Most of the family arrived at the cabin on Thursday, July 7th and we just sat around and enjoyed each other’s company.  Brother Shawn had brought a whole cooler of gourmet root beers and, of course, we sampled a few.

The following day we had to spend the obligatory time on the sandy beaches of the Idaho side of Bear Lake, the “Caribbean of the Rockies.”  Honestly, I can take or leave that, but my kids enjoy it.  I talked my wife into sneaking away to go get one of those famous raspberry milkshakes Bear Lake is known for, so the day wasn’t a total loss.

After dinner, things improved tremendously as my daughter, Nessy, and brother Scott agreed to go fishing with me on St. Charles Creek in Idaho.  My nephews, Jared, Easton, and Steele also tagged along for the adventure.  Nessy and I shared a Tenkara USA Rhodo rod and Scott and Jared used their western fly rods and reels.   The creek was overgrown in most places making it difficult to cast and to wade, but we caught a few small trout.   In a seam where two currents conjoined below an island, a beautiful brook trout rolled on my  Renegade and I quickly brought him to hand.  Nessy got a little frustrated with the thickness of the foliage and the technicality of the creek, but gave it a good effort.  Our problem was that we had a hard time finding water open enough for her to cast.

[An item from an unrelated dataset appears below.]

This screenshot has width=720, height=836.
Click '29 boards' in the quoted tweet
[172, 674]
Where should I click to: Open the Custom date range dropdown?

As darkness descended upon us, we came upon a high beaver dam.  In the failing light, we could see the wink of rising trout in the calm water above the dam.  My tenkara rod did not have the length to reach these fish, so I borrowed my nephew, Jared’s rod and reel.  I caught a few fish on Renegades, including a nice Bonneville Cutthroat.  Though the fishing was a little tough, everyone had fun.  We capped off the night with a raspberry milkshake in Garden City.  That made two in one day for me.  Can life get any better?  I submit that it cannot!

 

Saturday, the bulk of the Wayment clan hiked up to a popular high mountain lake.   I’d tell you the name, but the lake is already so overcrowded as it is.  Have you ever seen that video meme on Facebook in which a dude swings on a rope swing out into this pristine lake and gets munched by a monstrous fish? I believe that video was taken at this particular lake.  Too bad there aren’t any monster fish in the lake like the one in the meme.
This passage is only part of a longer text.